▶ PROMPT A
In the Coon Rapids teacher article, who nominated Bodenburg for the Minnesota Marketing Teacher of the Year award?
▶ PROMPT B
Please copy the stretch of the Coon Rapids teacher article from "The Coon Rapids" through "hospitality and management.".

Coon Rapids teacher honored

As Blake Bodenburg sat at the State DECA Career Development Conference listening to a presenter describe Minnesota’s Marketing Teacher of the Year, he started to think “I do that,” and “that sounds familiar.”

Blake Bodenburg, Coon Rapids High School DECA adviser, and his Minnesota Marketing Teacher of the Year award.

Blake Bodenburg, Coon Rapids High School DECA adviser, and his Minnesota Marketing Teacher of the Year award.

“And then they said my name,” Bodenburg said. “I didn’t know how to react at first, but I had 28 students at the conference who were super pumped.

“I really appreciate receiving the award; it’s very humbling.”

The Coon Rapids High School (CRHS) teacher was honored March 4 at the state conference in Minneapolis.

The CRHS DECA adviser, Bodenburg was nominated for the award by CRHS DECA president Julia Wittrock.

DECA is a student organization that prepares emerging leaders and entrepreneurs in marketing, finance, hospitality and management.

A senior, Wittrock said she is thankful for Bodenburg’s leadership during her four years as a DECA member.

“He is deserving of this award because of his marketing skills, genuine interest in students and dedication to our chapter,” Wittrock wrote.

“I know that I, as well as our chapter as a whole, could not be successful without Mr. Bodenburg’s guidance and dedication.”

In his 13th year in the Anoka-Hennepin School District, Bodenburg teaches classes ranging from business management to advertising and coordinates senior internships.

Bodenburg also oversees The Cardinal Image, the school’s store.

In her nomination, Wittrock wrote that Bodenburg excels at teaching, whether the students are learning in a classroom or through a DECA project or school store.

“I can count on him to have creative ideas that will successfully generate a profit,” Wittrock said.

“I know that I, as well as many other lucky students at Coon Rapids High School, have learned a lot about marketing from Mr. Bodenburg.”

A native of Elk Mound, Wis., and graduate of the University of Wisconsin – Stout with a degree in marketing education, Bodenburg said he loves everything about teaching.

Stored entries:

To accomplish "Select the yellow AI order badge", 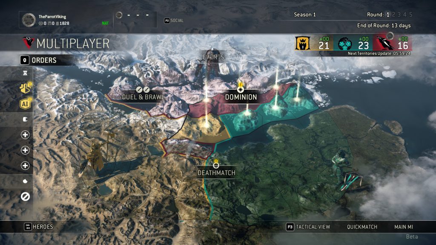I will [x=25, y=104].
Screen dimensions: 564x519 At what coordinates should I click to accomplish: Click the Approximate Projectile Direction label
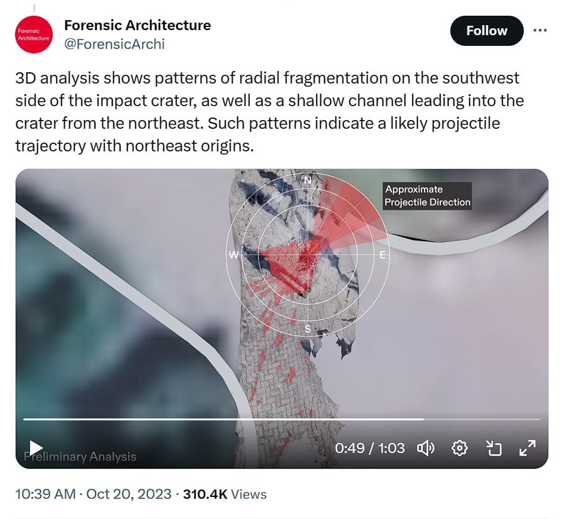(x=428, y=196)
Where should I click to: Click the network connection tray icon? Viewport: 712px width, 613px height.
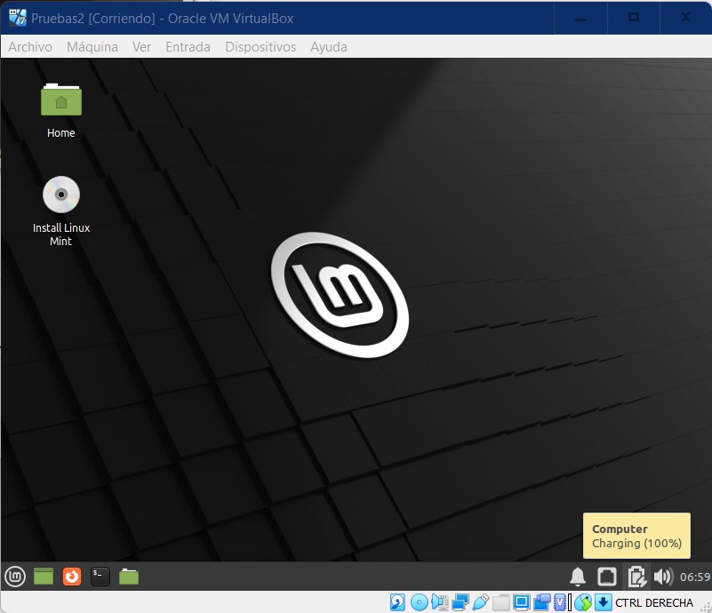click(606, 577)
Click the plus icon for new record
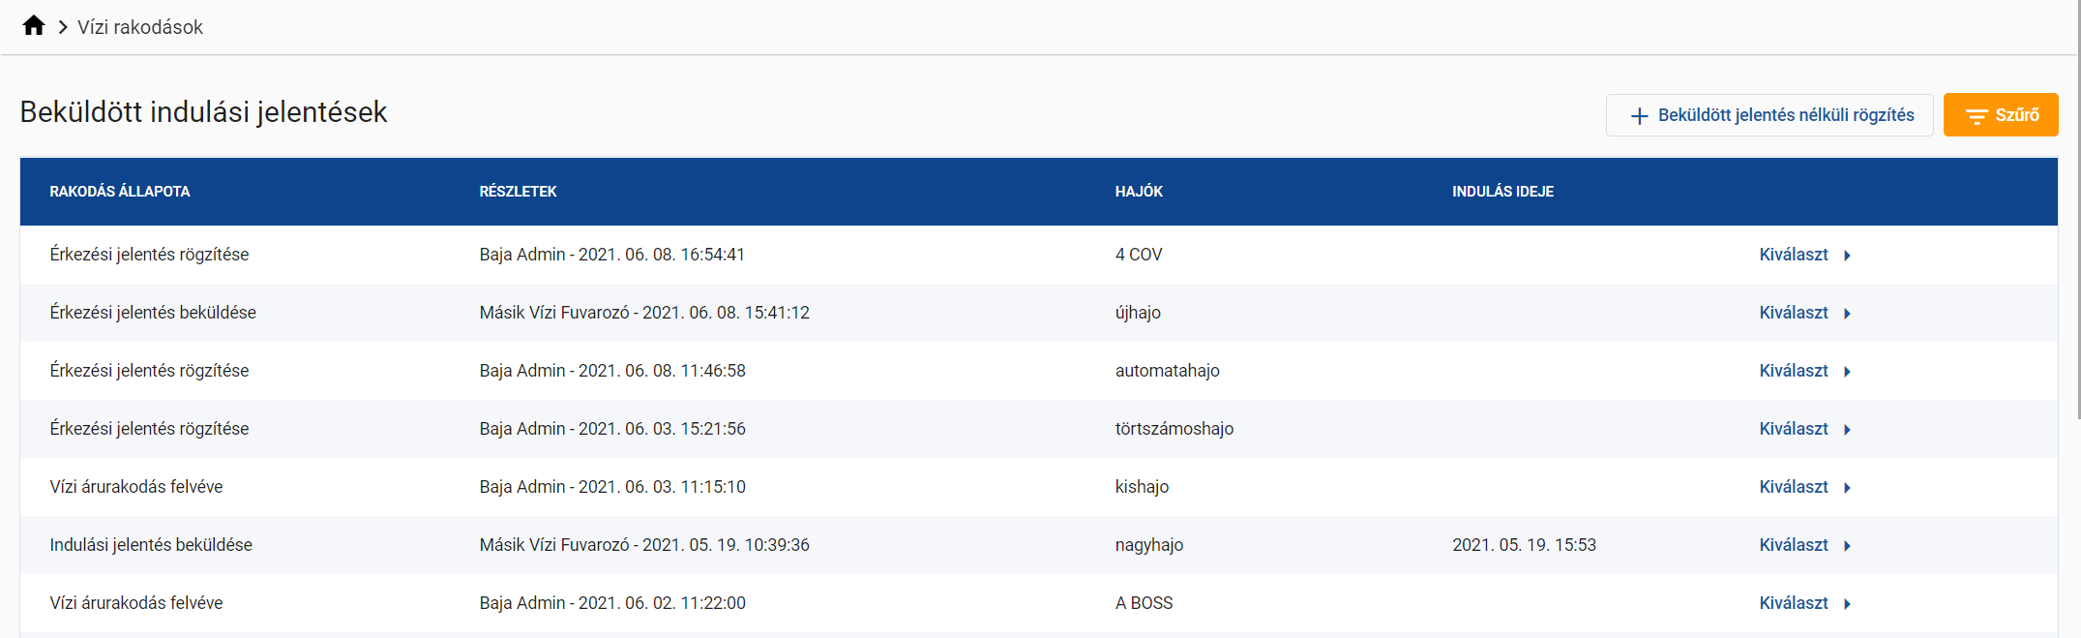Screen dimensions: 2081x638 [1639, 116]
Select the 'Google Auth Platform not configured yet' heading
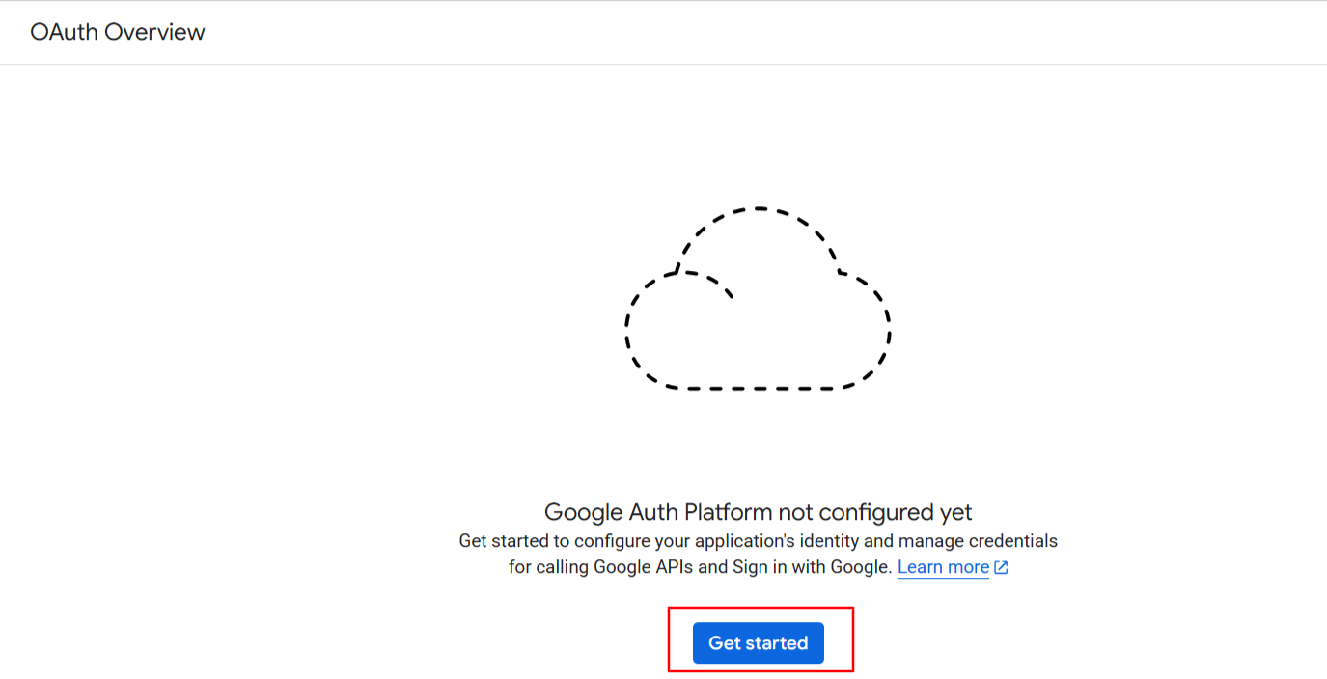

▶ EXERCISE RESULT A
Julia Wittrock, the CRHS DECA president, nominated him.

▶ EXERCISE RESULT B
The Coon Rapids High School (CRHS) teacher was honored March 4 at the state conference in Minneapolis.

The CRHS DECA adviser, Bodenburg was nominated for the award by CRHS DECA president Julia Wittrock.

DECA is a student organization that prepares emerging leaders and entrepreneurs in marketing, finance, hospitality and management.